Be brief. Track what you process."

Add to crontab:

crontab -e
# Add:
0 21 * * * ~/scripts/daily-pkm.sh >> ~/logs/pkm.log 2>&1

The --print flag outputs results without interactive prompts. Redirect to a log file for debugging.

AI Attribution Tracking

When multiple tools touch your notes, you lose track of what came from where. Three months later, you read something clever and can’t remember if you wrote it or GPT-4 did.

Mark AI-generated content explicitly:

## Summary
<!-- Generated by Claude 3.5 Sonnet, 2026-01-21 -->
This article argues that...

Or use frontmatter:

---
ai_generated: true
model: claude-3-5-sonnet
date: 2026-01-21
workflow: daily_roundup
---

Track at the workflow level too. When debugging why a note has wrong tags, you need to know which workflow processed it.

Incremental Processing

Running full scans wastes tokens and time. Track what’s already processed:

# Skip files processed since last run
claude "Process files in inbox/ modified after $(cat .last_run).
Update .last_run with current timestamp when done."

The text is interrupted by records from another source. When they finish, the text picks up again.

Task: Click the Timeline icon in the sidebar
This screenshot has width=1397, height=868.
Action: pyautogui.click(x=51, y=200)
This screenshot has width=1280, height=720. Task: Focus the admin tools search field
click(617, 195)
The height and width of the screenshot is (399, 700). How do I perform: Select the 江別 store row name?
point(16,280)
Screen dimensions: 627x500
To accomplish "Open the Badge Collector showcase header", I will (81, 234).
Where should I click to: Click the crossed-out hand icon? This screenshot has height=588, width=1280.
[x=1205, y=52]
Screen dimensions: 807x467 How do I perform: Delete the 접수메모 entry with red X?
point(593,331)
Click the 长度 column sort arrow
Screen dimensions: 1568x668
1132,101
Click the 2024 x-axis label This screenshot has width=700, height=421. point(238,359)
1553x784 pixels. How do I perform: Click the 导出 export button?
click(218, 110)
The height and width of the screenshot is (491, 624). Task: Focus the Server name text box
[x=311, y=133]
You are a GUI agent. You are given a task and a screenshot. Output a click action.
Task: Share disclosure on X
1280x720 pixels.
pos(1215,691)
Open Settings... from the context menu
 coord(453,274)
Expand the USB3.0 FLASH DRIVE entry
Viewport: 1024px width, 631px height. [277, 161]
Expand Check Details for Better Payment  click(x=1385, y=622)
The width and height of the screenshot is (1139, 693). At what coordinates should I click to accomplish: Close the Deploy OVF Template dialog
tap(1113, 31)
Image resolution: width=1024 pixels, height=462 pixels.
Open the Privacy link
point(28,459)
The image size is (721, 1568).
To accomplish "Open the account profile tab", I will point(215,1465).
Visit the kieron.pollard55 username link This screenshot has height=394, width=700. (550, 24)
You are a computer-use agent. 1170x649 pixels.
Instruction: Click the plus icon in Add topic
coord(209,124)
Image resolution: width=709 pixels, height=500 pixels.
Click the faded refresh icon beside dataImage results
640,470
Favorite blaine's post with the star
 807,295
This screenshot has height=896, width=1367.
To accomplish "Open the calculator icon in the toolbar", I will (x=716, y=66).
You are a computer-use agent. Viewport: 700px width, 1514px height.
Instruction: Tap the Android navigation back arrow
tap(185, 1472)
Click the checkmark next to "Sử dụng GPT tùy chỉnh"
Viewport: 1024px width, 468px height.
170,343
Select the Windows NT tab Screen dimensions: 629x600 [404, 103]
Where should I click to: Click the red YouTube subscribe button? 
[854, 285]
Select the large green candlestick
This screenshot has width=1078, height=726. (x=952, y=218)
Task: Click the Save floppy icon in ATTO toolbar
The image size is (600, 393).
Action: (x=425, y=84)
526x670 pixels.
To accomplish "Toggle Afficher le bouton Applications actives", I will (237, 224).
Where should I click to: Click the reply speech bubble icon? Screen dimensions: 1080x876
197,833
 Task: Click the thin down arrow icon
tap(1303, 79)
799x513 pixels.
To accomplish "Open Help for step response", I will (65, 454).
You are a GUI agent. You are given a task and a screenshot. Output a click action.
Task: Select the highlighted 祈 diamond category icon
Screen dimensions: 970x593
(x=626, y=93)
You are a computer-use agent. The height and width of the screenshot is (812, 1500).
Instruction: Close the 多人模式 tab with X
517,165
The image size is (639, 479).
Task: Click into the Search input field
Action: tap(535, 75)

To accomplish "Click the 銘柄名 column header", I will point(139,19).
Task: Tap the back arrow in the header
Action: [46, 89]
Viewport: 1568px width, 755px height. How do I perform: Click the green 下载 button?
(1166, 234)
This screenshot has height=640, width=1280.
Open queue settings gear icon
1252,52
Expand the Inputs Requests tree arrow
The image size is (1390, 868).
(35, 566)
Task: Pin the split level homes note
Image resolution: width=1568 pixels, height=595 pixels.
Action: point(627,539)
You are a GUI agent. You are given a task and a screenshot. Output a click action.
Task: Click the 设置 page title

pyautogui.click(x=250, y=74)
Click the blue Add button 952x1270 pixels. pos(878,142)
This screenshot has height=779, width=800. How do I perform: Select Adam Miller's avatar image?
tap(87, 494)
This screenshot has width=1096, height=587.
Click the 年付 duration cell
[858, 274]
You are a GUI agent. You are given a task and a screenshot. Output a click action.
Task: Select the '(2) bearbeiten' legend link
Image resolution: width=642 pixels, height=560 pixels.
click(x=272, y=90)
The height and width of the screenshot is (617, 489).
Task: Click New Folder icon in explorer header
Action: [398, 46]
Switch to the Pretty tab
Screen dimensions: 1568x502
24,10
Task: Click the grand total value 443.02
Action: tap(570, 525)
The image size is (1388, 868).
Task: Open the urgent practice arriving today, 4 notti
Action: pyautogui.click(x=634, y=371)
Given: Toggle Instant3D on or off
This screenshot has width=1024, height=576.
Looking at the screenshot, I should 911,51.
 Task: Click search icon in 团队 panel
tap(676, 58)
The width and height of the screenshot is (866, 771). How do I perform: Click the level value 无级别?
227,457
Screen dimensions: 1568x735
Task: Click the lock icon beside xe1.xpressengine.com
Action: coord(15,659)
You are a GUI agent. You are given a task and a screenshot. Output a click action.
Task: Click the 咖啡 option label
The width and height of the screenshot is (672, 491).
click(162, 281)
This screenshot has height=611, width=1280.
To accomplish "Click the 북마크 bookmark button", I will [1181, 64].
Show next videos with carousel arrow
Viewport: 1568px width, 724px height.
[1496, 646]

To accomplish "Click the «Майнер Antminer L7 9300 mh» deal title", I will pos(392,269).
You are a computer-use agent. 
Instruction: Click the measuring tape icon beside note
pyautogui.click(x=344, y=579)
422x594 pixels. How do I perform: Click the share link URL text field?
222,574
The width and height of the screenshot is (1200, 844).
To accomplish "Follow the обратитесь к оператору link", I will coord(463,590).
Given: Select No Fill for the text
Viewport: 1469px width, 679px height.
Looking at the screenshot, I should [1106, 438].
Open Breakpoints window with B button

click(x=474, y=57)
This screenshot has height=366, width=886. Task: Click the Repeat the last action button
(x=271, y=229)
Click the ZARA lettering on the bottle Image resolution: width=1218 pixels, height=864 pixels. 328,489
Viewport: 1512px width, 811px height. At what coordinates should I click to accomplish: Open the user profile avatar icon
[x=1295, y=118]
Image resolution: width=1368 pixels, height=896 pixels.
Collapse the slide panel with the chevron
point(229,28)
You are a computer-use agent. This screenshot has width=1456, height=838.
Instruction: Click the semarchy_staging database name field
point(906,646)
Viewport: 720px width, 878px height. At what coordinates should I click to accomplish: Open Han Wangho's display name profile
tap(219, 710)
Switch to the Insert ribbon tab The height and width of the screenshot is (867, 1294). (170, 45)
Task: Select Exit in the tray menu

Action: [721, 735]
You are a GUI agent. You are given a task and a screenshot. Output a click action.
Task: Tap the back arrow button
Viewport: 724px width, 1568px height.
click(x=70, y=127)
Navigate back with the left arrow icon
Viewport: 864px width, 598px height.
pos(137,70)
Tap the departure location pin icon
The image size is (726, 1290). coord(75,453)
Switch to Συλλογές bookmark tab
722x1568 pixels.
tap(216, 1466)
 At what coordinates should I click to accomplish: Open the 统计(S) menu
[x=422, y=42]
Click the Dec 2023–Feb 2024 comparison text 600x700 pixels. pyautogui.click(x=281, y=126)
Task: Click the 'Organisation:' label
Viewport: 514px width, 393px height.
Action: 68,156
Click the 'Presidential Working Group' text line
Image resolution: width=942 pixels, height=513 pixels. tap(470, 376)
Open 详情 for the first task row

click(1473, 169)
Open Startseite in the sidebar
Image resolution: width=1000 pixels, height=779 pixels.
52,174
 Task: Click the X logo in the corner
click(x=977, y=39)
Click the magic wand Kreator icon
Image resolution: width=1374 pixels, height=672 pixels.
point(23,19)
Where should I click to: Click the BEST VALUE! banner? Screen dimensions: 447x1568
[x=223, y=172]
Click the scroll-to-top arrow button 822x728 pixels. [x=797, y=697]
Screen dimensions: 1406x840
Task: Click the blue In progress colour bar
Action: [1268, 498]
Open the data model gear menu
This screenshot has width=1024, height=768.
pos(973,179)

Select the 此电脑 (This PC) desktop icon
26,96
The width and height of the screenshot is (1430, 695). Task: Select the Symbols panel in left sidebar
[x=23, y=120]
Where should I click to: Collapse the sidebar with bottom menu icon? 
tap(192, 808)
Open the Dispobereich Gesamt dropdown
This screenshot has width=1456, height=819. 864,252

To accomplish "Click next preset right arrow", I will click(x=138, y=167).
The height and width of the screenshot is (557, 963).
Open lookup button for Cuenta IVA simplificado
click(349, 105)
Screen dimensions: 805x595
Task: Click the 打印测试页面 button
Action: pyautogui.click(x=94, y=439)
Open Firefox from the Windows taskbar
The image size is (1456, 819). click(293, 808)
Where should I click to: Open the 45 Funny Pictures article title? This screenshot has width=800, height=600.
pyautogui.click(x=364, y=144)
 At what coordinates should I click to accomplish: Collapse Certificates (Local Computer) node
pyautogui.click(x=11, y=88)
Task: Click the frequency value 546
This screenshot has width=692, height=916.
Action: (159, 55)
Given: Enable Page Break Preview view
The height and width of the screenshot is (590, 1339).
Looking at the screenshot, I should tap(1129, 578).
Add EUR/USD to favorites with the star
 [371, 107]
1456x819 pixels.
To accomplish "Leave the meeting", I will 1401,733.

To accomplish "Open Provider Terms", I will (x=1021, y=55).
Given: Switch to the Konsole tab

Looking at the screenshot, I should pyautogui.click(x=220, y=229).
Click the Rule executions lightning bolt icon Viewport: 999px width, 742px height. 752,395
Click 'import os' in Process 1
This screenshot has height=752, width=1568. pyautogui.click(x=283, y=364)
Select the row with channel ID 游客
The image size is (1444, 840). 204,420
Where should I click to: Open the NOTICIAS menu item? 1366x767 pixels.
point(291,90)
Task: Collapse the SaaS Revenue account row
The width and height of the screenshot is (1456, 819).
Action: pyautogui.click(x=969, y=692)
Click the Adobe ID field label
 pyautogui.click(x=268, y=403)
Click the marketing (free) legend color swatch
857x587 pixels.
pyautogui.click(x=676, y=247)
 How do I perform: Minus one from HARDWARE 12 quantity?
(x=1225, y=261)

AI4PKM uses git commit history and file timestamps. Files processed in the last run get skipped. New files, modified files get queued.

This matters at scale. A vault with 5,000 notes can’t afford full reprocessing on every run.

Common Mistakes

Over-automation early. Start with one workflow. Daily processing. Get that working before adding weekly reviews, hourly maintenance, and real-time triggers.

No error handling. Cron jobs fail silently. Log outputs. Set up alerts for failures. Check logs weekly.

Mixing human and AI content. Without attribution, you’ll mistake AI summaries for your own thinking. Label everything.

Processing too frequently. Hourly processing of a daily inbox creates churn. Match frequency to content velocity.

Ignoring the vault structure. AI can’t find content without organization. Define clear folders: inbox for new content, topics for permanent notes, archive for processed material.

Tool Options

ToolStrengthSetup Complexity
AI4PKMComplete system, multi-agentMedium (Obsidian required)
Claude Code + cronFlexible, works anywhereLow
Obsidian Smart ConnectionsAI search and discoveryLow (plugin install)
Custom scriptsFull controlHigh

For existing Obsidian users, AI4PKM provides a proven architecture. For Claude Code users without Obsidian, cron scripts offer quick wins with less infrastructure.